The grant was established to fund cutting-edge research that focuses on child maltreatment and offers practical suggestions for preventative measures and legislative recommendations that can spur legislative action. In one of the research projects, Noll and her team will invite approximately 1,200 children aged 8-13 from around the Commonwealth of Pennsylvania to participate in a study focused on eradicating health disparities for children who have experienced the child welfare system. This large cohort study led by Christine Heim, professor of bio-behavioral health at Penn State, will include health screenings, monitoring and education in the areas of emotional and behavioral well-being as well as physical health.
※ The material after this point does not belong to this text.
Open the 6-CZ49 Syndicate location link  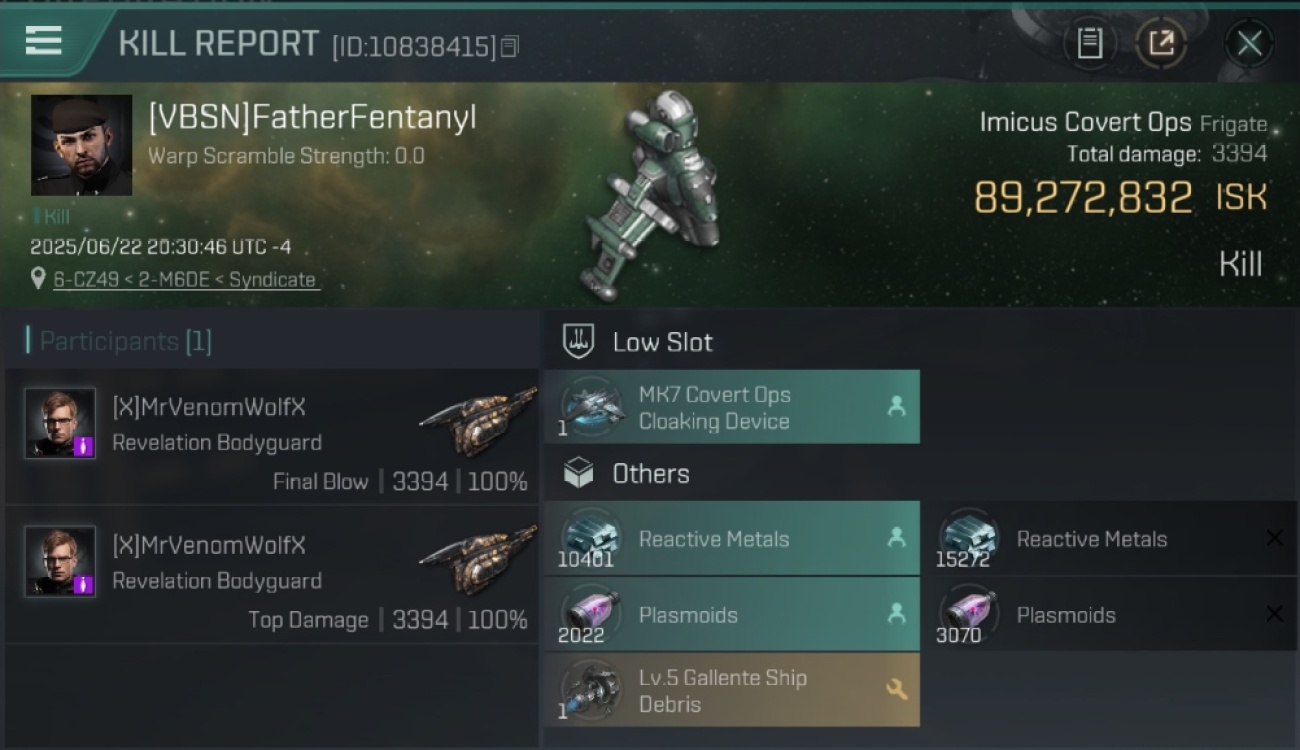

Another research project supported by the grant will be led by Dr. Kent P. Hymel, a child abuse pediatrician at Penn State Children's Hospital. Eight pediatric intensive care units from across the country will participate in a randomized clinical trial designed to assess the impact of a novel, highly sensitive, screening tool for pediatric abusive head trauma. More than 1,500 U.S. children die annually from child abuse, a number similar to the mortality rate from all forms of pediatric cancer combined. Approximately 40 percent of child maltreatment deaths result from abusive head trauma. For the first time in any clinical setting, physicians will apply a recently validated screening tool to guide their decisions to launch or forgo child abuse evaluations in their young, acutely head-injured patients. By improving the accuracy of these difficult clinical decisions, implementing the screening tool could substantially reduce cases of missed or misdiagnosed abusive head trauma, unnecessary abuse evaluations, abusive re-injury and death.
The overarching goal of the center is to translate research into solutions that can enhance how the child welfare system supports families. Moreover, the center grant also supports a team, led by Max Crowley, assistant professor of human development and family studies at Penn State, who will translate knowledge generated by the center's researchers into policy briefs and messages that will resonate with policy makers regarding the fiscal costs of maltreatment and its consequences, to implore larger public investment in prevention and treatment. In a unique partnership between children and youth organizations and University researchers, this team will work in conjunction with Pennsylvania's child welfare system to address pressing questions that are important to frontline social workers and administrators.
"It is an incredible honor to be selected by the NIH as an organization that has the capabilities to make a tangible impact on the lives of children," said Noll. "I'm inspired to be working with this incredibly talented group of world-renowned researchers as we forge this vital path ahead."
In addition to the new support from the NIH and continued support from the University, the center will be given dedicated space provided by the College of Health and Human Development on Penn State's University Park campus.
Researchers working with Noll on this project include Max Crowley, assistant professor of human development and family studies; Christine Heim, professor of biobehavioral health; Kent Hymel, child abuse pediatrician; Diana Fishbein, professor of human development and family studies and director of the Edna Bennett Pierce Prevention Center; Sarah Font, assistant professor of sociology; Sheridan Miyamoto, assistant professor of nursing; Chad Shenk, assistant professor of human development and family studies; Idan Shalev, assistant professor of biobehavioral health; Hannah Schreirer, assistant professor of biobehavioral health; Emma Rose, research assistant professor, Prevention Research Center; Vernon Chinchilli, Distinguished Professor of Public Health Sciences; Mark Dias, associate professor of neurosurgery; and Ming Wang, assistant professor of biostatistics and bioinformatics.